Music Used in Trailers
4 / 5 Stars
In Dreamworks' first animated feature film, Antz, Woody Allen voices "Z", an ant who wishes to be an individual. He falls for the beautiful Princess Bala (Sharon Stone), and uncovers a plot by the evil General Mandible (Gene Hackman) to take over the ant colony.
Antz required a score that was filled with action, romance, drama, and yes, dancing. John Powell, who composed the hit film Face/Off, was hired to score this film. Shortly thereafter, Harry Gregson-Williams (Armageddon) joined the project, and the two collaborated resulting in a score that it one of the most fun scores of 1998.
Most scores seem to work well and be memorable when they are thematic. In Antz we have a nice piano theme for Z, and romantic theme for Princess Bala, a dark military theme for Mandible, and a whimsical theme for the Colony itself. Variations on these themes permeate the CD, and it's very easy to envision the scenes just by listening to the music. I really enjoyed the main theme for the Colony - the use of whistling was a quirky yet appropriate move.
Some cues on the CD are source cues: background music in the bar scenes, for instance. These cues have a very "lounge" feel to them - almost as if Henry Mancini had a hand in writing them. The standout cue would have to be the most boring rendition of Guantanamera I've ever heard - which at a point breaks into a full-fledged screaming brass version - then goes right back to its banal version. (Of course, this fits the scene in which it is played perfectly.)
A lot of the dark military cues for Mandible have a seemingly apparent nod to Crimson Tide - and the joke is not lost. There is also a variation on "When Johnny Comes Marching Home" which works well for the soldiers marching into battle. This is the second film (Small Soldiers being the first) from Dreamworks to use the tune, and I wonder if it will soon become part of their official repertoire.

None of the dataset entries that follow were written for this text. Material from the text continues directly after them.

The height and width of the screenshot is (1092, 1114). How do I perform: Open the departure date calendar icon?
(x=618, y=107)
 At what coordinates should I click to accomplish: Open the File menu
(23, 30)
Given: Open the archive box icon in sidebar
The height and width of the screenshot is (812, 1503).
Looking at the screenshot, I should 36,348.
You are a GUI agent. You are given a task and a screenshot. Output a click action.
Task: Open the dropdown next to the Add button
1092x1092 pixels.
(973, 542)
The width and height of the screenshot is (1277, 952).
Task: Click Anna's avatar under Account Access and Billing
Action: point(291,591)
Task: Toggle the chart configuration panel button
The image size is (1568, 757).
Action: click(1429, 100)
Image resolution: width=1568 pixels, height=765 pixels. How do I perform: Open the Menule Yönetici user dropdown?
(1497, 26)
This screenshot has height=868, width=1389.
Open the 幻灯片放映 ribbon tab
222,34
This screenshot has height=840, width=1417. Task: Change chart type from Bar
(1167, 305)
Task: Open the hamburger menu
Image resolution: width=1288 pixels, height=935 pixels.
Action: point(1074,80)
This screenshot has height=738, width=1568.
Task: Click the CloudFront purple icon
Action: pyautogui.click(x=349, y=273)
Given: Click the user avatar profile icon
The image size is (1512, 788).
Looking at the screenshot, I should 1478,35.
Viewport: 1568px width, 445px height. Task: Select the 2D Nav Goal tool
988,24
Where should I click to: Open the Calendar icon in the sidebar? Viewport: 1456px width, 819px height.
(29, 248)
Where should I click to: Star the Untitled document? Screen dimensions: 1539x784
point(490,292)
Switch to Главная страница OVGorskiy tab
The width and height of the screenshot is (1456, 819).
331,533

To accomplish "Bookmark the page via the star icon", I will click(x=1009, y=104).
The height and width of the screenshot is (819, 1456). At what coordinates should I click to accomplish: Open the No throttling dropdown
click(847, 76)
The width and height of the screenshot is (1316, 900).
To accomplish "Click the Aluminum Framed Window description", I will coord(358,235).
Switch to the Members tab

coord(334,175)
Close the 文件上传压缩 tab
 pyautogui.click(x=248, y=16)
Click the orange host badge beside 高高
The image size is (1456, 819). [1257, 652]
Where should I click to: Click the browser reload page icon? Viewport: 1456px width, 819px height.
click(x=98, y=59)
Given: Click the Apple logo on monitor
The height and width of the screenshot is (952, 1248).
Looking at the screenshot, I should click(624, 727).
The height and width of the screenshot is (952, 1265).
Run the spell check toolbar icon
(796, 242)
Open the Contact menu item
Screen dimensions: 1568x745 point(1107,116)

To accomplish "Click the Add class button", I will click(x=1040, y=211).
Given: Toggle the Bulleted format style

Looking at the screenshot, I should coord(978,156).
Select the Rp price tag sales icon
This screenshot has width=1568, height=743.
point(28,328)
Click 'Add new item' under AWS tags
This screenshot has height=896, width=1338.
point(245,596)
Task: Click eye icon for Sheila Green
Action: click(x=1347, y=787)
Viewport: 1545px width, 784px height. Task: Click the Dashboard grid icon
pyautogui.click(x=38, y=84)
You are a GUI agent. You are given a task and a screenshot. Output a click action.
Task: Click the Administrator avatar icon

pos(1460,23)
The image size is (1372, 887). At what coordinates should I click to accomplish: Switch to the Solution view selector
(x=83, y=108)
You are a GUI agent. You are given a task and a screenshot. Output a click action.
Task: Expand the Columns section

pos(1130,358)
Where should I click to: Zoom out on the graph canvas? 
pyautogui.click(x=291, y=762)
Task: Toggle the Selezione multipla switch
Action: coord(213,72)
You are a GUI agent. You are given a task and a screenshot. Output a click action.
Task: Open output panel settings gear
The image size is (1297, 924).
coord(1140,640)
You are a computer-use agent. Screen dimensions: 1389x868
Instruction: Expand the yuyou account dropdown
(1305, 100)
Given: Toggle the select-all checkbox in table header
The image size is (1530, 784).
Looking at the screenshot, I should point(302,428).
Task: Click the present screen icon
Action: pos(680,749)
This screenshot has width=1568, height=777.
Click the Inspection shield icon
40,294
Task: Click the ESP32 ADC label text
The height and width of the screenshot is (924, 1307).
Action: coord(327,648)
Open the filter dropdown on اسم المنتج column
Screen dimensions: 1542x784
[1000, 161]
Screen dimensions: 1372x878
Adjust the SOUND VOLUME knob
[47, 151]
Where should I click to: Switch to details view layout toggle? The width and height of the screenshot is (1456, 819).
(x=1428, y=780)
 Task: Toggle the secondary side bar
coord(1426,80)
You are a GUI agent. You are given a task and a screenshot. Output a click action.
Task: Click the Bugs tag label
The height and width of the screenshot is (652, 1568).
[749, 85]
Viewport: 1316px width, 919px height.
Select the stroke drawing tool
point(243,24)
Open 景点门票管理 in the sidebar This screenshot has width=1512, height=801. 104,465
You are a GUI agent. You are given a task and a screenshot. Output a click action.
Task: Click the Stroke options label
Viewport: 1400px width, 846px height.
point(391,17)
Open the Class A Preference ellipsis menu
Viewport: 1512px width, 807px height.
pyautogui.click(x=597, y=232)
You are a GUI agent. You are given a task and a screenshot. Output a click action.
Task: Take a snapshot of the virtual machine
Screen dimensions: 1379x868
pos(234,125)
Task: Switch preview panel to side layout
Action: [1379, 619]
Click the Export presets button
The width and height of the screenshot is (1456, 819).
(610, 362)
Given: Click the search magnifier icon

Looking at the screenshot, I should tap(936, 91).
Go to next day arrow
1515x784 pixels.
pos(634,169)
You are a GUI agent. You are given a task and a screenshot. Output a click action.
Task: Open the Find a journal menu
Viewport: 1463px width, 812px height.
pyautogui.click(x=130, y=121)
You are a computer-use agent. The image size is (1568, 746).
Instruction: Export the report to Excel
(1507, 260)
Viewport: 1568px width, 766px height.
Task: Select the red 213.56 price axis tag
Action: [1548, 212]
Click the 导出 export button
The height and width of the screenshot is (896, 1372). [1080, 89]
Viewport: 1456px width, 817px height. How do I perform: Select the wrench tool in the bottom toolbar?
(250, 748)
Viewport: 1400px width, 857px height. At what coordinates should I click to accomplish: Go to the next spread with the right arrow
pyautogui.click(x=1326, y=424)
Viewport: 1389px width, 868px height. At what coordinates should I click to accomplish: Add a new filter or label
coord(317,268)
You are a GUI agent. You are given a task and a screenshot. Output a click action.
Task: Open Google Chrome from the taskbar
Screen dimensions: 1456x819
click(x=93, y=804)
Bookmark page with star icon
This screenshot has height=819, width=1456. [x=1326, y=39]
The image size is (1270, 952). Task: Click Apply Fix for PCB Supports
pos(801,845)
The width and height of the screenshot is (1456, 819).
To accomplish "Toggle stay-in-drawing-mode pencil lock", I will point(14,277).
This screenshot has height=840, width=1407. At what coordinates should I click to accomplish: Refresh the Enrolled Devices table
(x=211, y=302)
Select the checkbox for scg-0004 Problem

The action cues come straight from the MediaVentures catalog. That is to say, they are perfect action cues. I have always enjoyed the action music coming from MediaVentures, even if (at times) it becomes hard to differentiate who wrote what. The key thing about the action music is that it not only uses the themes from the film, but it contains variations on the themes which enhance the tension and excitement. I do not recommend driving to these cues, since you might find yourself going over the speed limit.
All in all, the Antz soundtrack runs a very solid 53 minutes long, and should be in everyone's collection - especially if they saw the film.